Stored data
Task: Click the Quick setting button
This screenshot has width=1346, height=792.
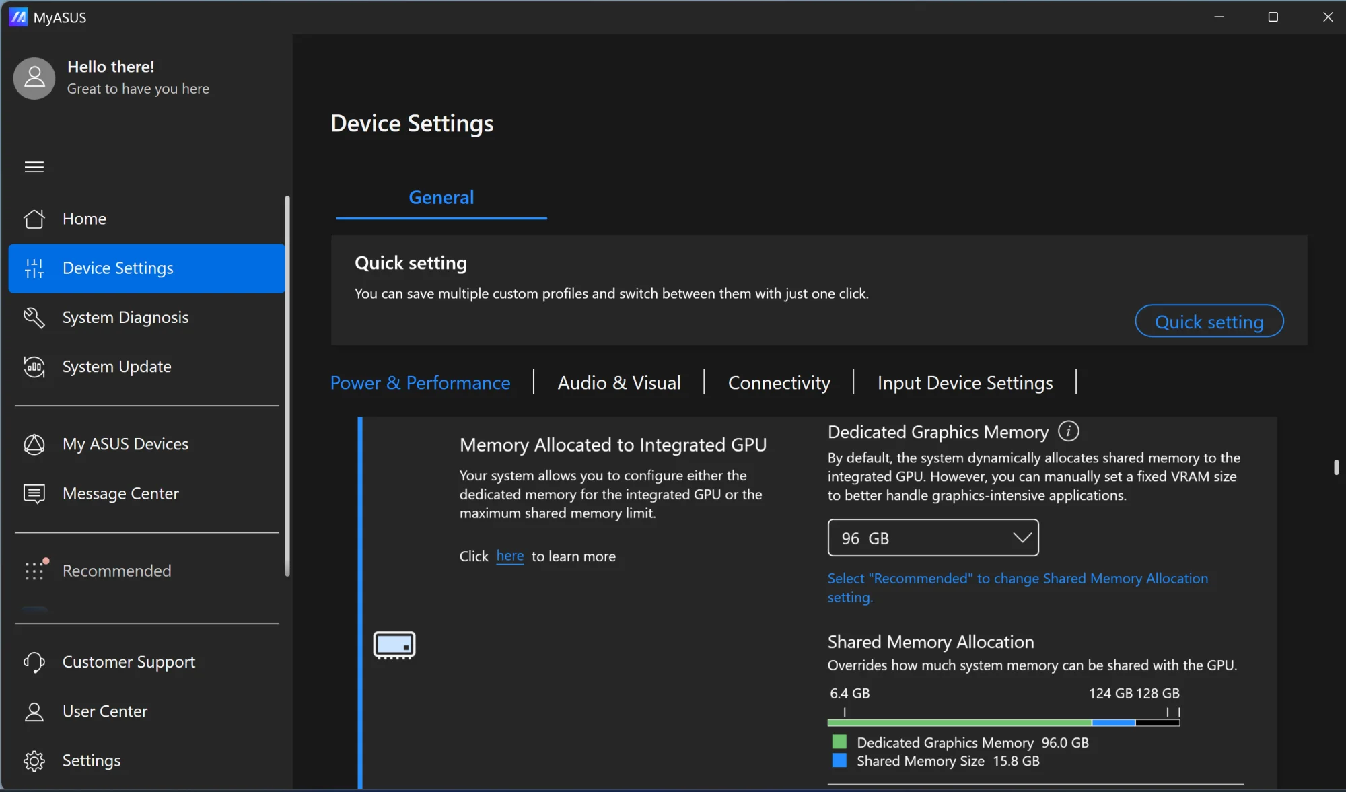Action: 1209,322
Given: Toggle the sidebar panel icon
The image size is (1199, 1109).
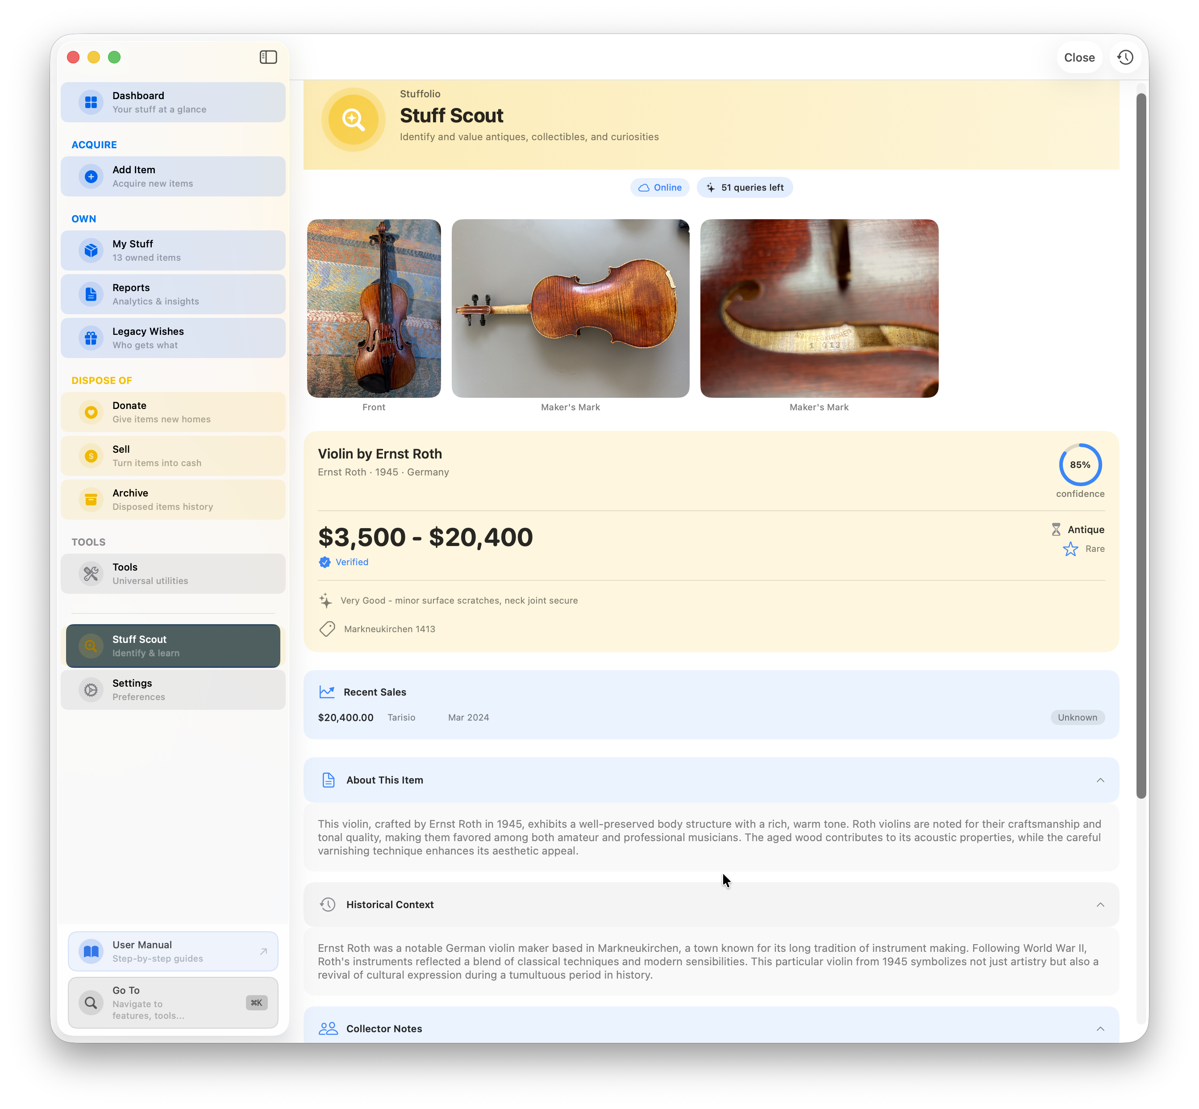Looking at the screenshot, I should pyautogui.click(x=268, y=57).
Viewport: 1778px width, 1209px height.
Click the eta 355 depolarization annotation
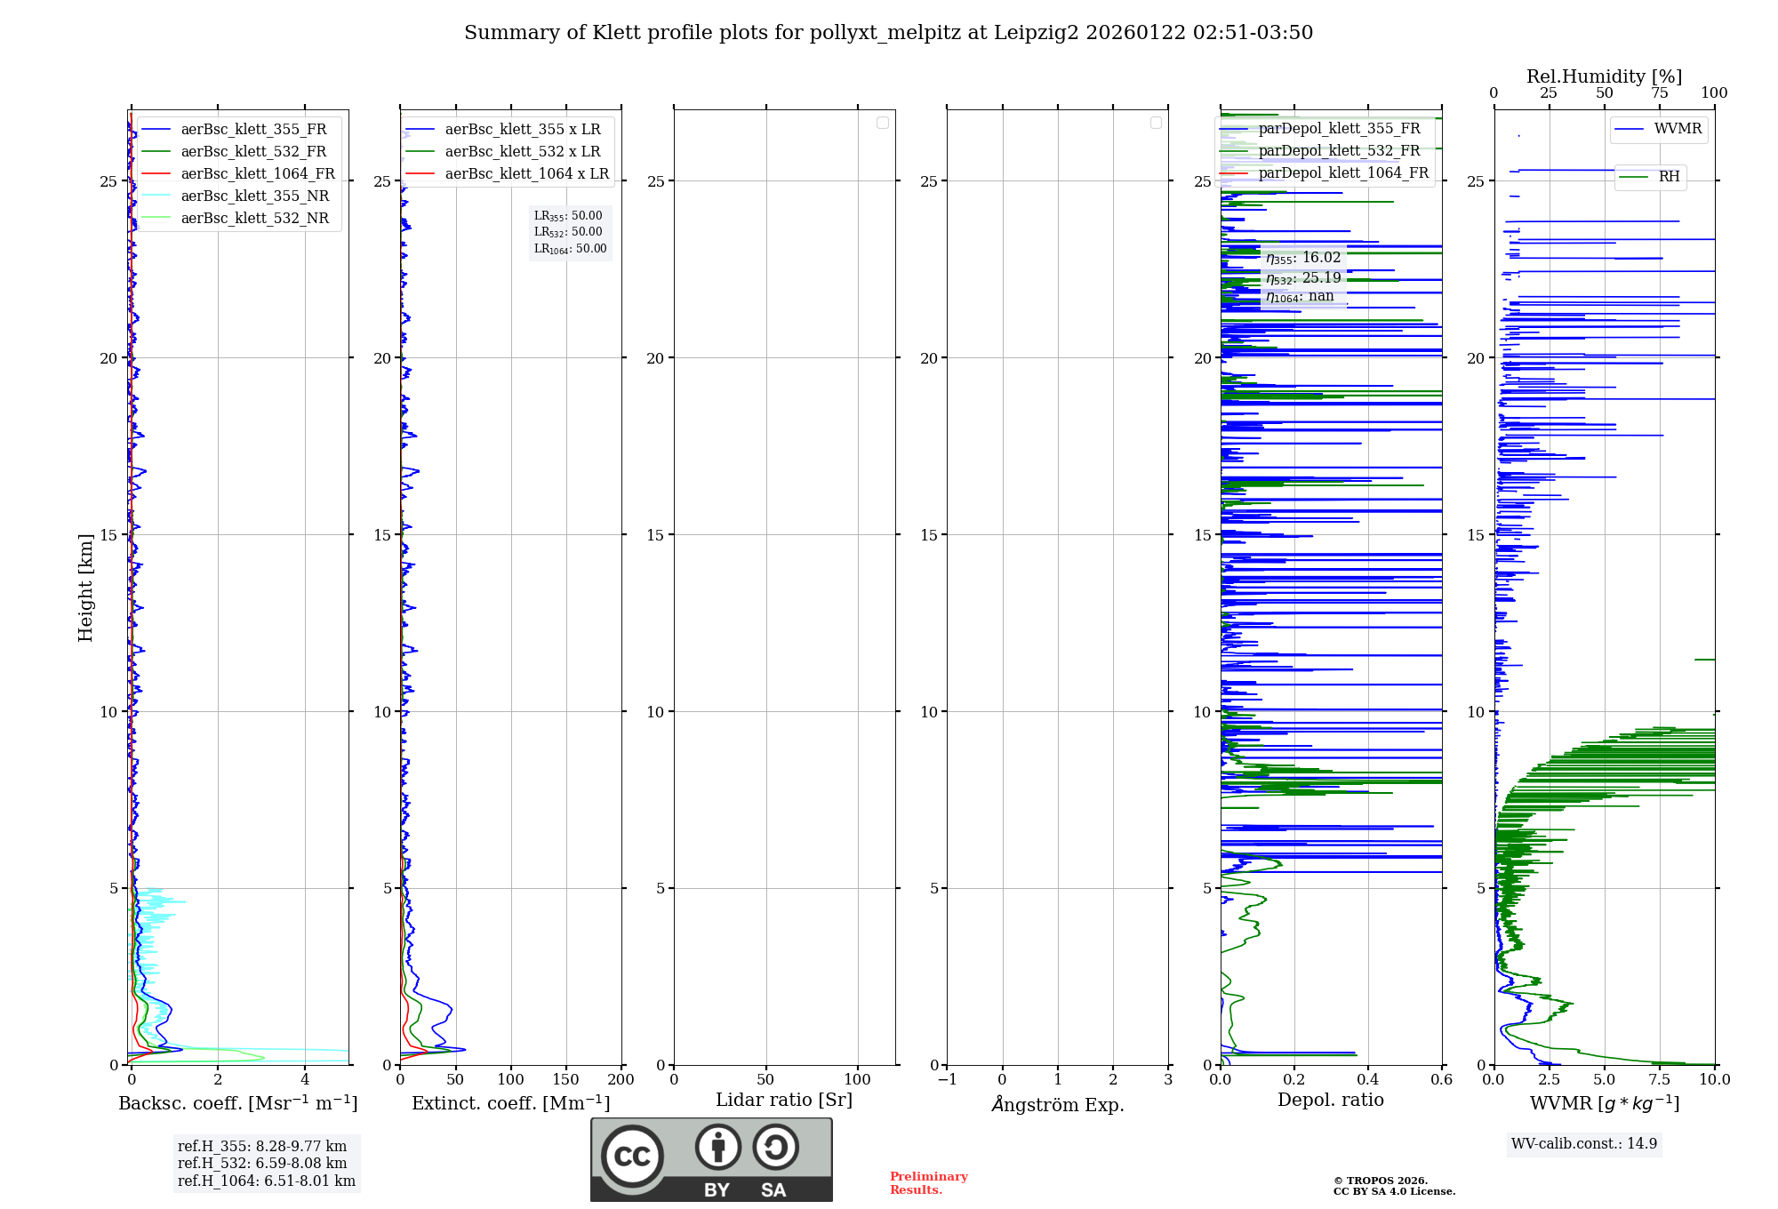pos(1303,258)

◆ PROBLEM TO SOLVE:
From the first line to the last, write out the data exactly, omitting any pictures.

◆ TASK OUTPUT:
Task: Click the Quick setting button
This screenshot has width=1346, height=792.
Action: 1209,322
Given: Toggle the sidebar panel icon
The image size is (1199, 1109).
Looking at the screenshot, I should pyautogui.click(x=268, y=57).
Viewport: 1778px width, 1209px height.
Click the eta 355 depolarization annotation
pos(1303,258)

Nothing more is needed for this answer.